Step 4: run a purge and verify the deletion

Automatic aging-out handles routine retention. A purge handles the on-demand case: a right-to-erasure request, a subject-access deletion, or any situation where specific records must be removed now rather than at their natural expiry. A purge is only complete once the deletion has been verified against the active store.

  1. Identify the records to be purged: by scope, by time range, or by the subject the deletion request concerns.
  2. Where archival is required for the scope, confirm that the archival step in Step 3 has already preserved any copy that policy requires before the records are removed. A purge removes records from the active store; it does not reach into the archive.
  3. Run the purge for the identified records.
  4. Verify the deletion. Confirm that the records no longer appear in the request-logs view for the scope and time range concerned, and that a query for the subject of an erasure request returns no remaining records in the active store.
  5. Record the purge: what was removed, when, on whose authority, and the verification result. This record is what demonstrates that a right-to-erasure obligation was met.

Verification is not optional. A deletion that is requested but not confirmed cannot be attested to, and the most common failure is assuming a purge completed without checking the store afterward.

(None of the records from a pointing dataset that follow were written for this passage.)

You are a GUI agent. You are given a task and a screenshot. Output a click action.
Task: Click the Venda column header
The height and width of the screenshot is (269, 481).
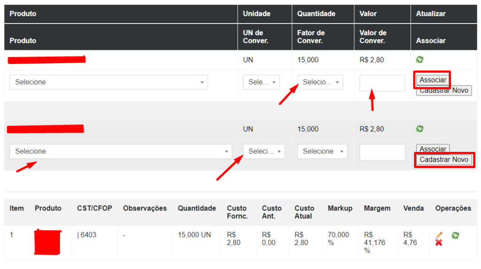[x=413, y=208]
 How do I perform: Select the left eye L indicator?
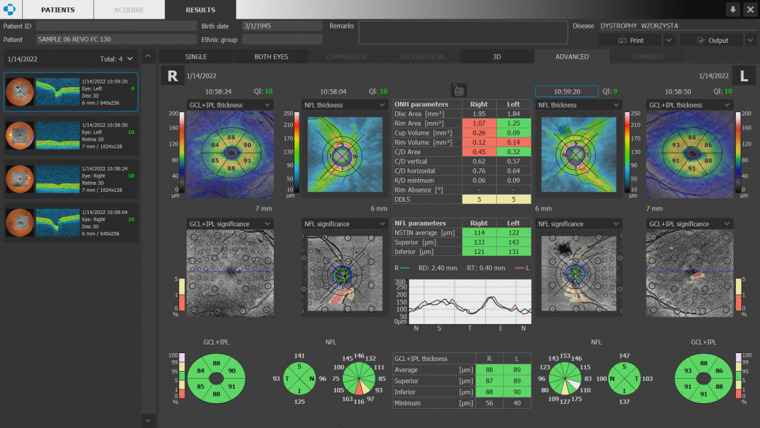pos(744,76)
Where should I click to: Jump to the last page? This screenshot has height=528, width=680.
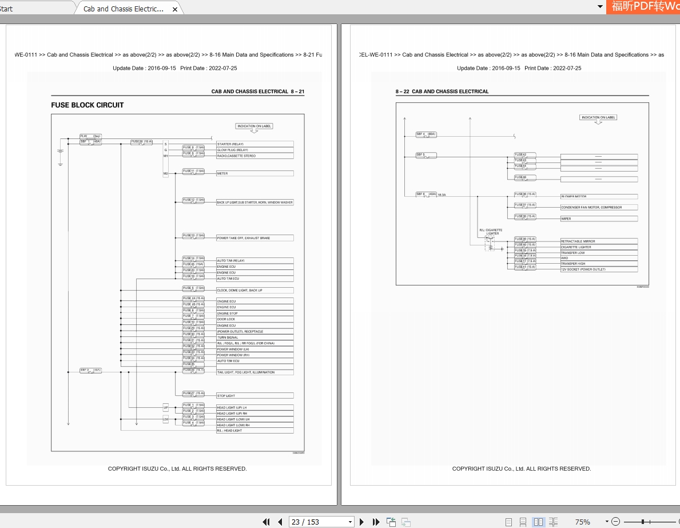pyautogui.click(x=376, y=522)
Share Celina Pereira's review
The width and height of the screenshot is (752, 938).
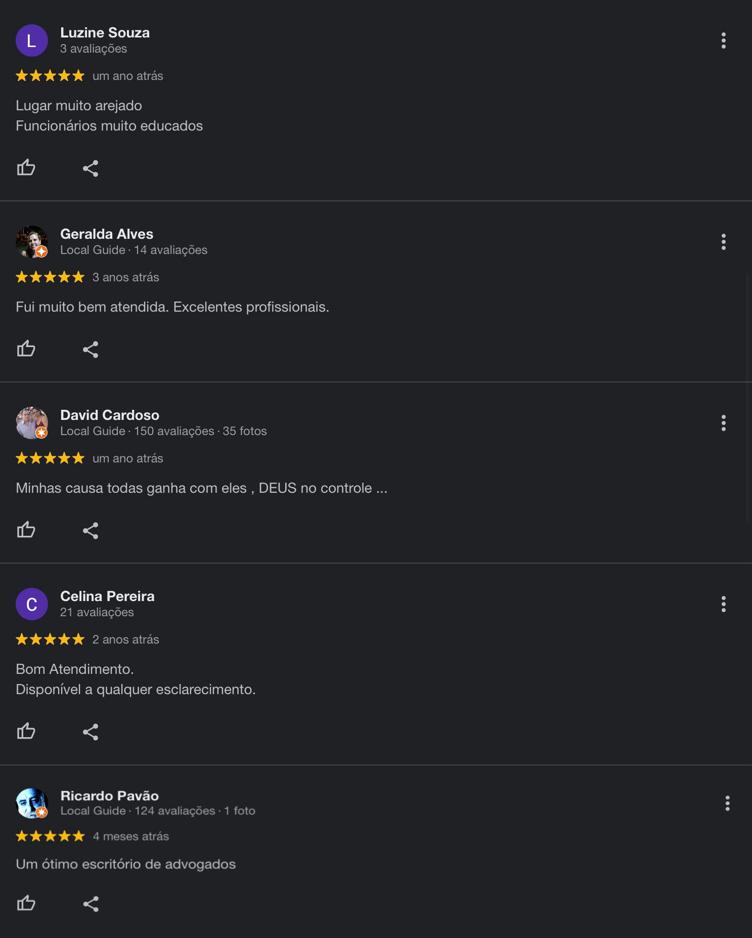pos(91,732)
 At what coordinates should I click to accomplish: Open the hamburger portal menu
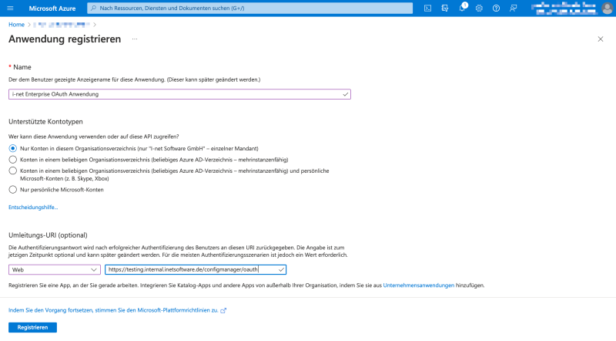click(x=12, y=8)
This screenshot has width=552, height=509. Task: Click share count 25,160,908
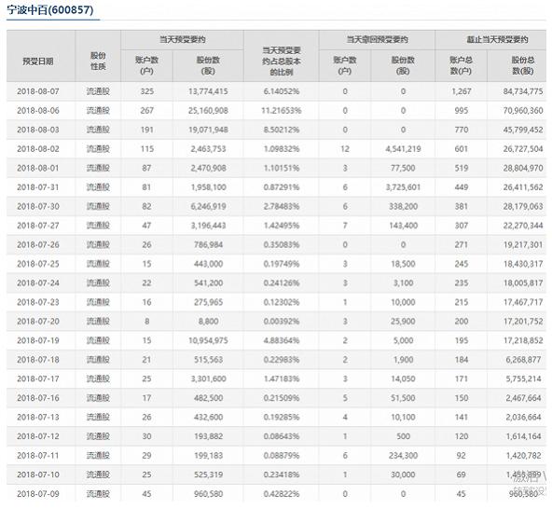pos(208,111)
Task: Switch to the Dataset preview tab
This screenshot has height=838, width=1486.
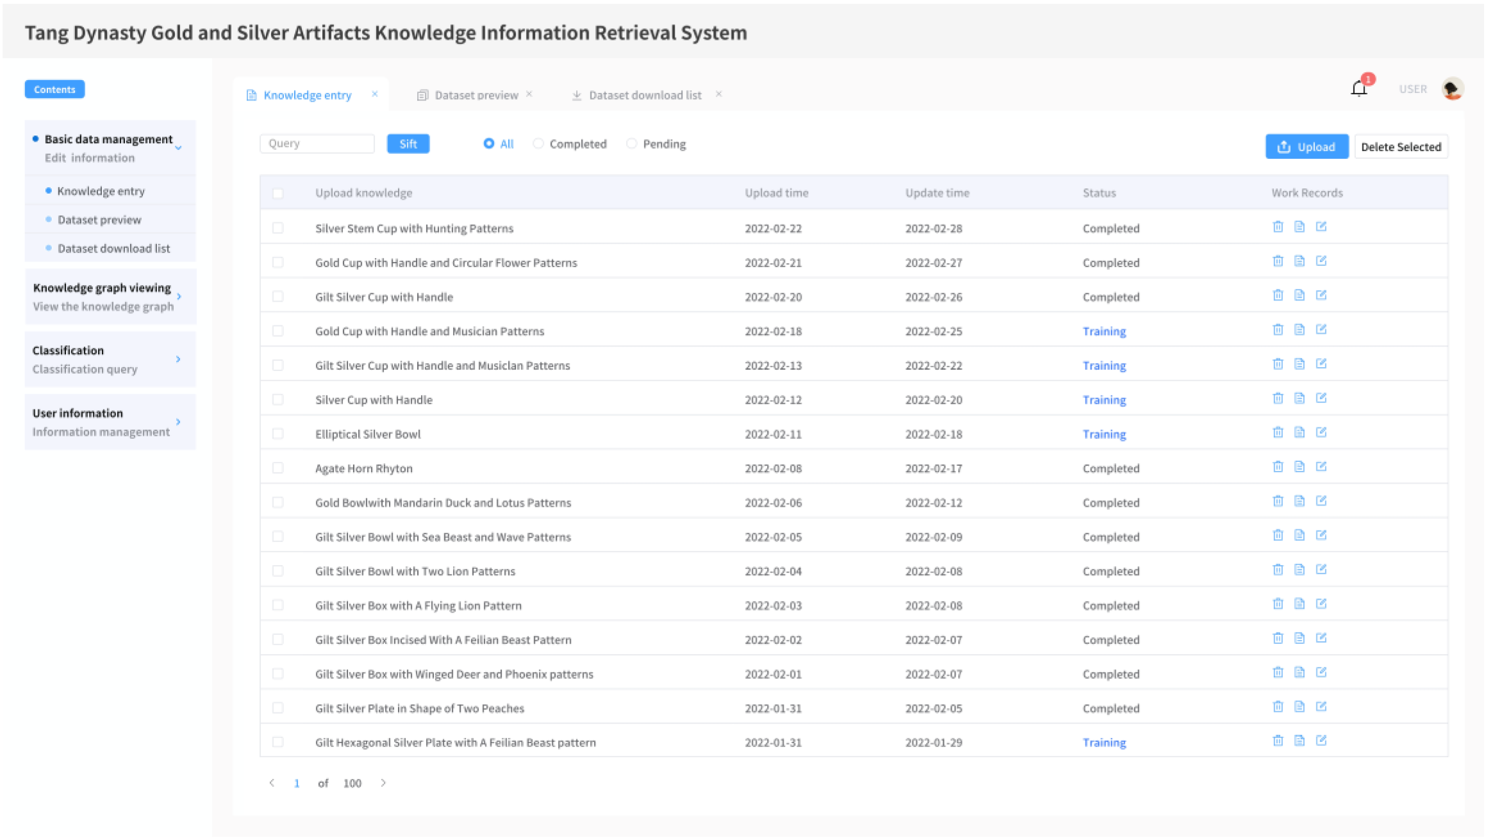Action: 475,95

Test the purge workflow end to end (run it, then verify) before relying on it for a live erasure request.

Step 5: account for the audit trail and external SIEM copies

Request-log retention governs request records. It does not govern two other places the same activity may be recorded, and a complete retention statement has to account for all three.

  • The audit trail has its own retention. Administrative actions, including changes to retention settings and the purge operations run in Step 4, are recorded in the platform's immutable audit log, which is retained under its own policy rather than the request-log window. The audit log cannot be edited or deleted, so a purge of request records does not remove the audit record that the purge occurred. See Audit platform activity for the audit surface and Audit log events reference for the event vocabulary.
  • Exported copies live under the SIEM's retention. Where request or audit records are exported to an external SIEM, those copies are governed by the SIEM's retention policy, not the platform's. Purging a record from the active store does not remove any copy already delivered to the SIEM; that copy ages out, or is purged, on the SIEM's own terms. See Export audit and policy decisions to a SIEM.

The practical consequence is that "the record has been deleted" is only true for the store it names. A right-to-erasure response that has to cover every copy must address the active store, the archive (Step 3), and any external SIEM separately, each on its own retention clock.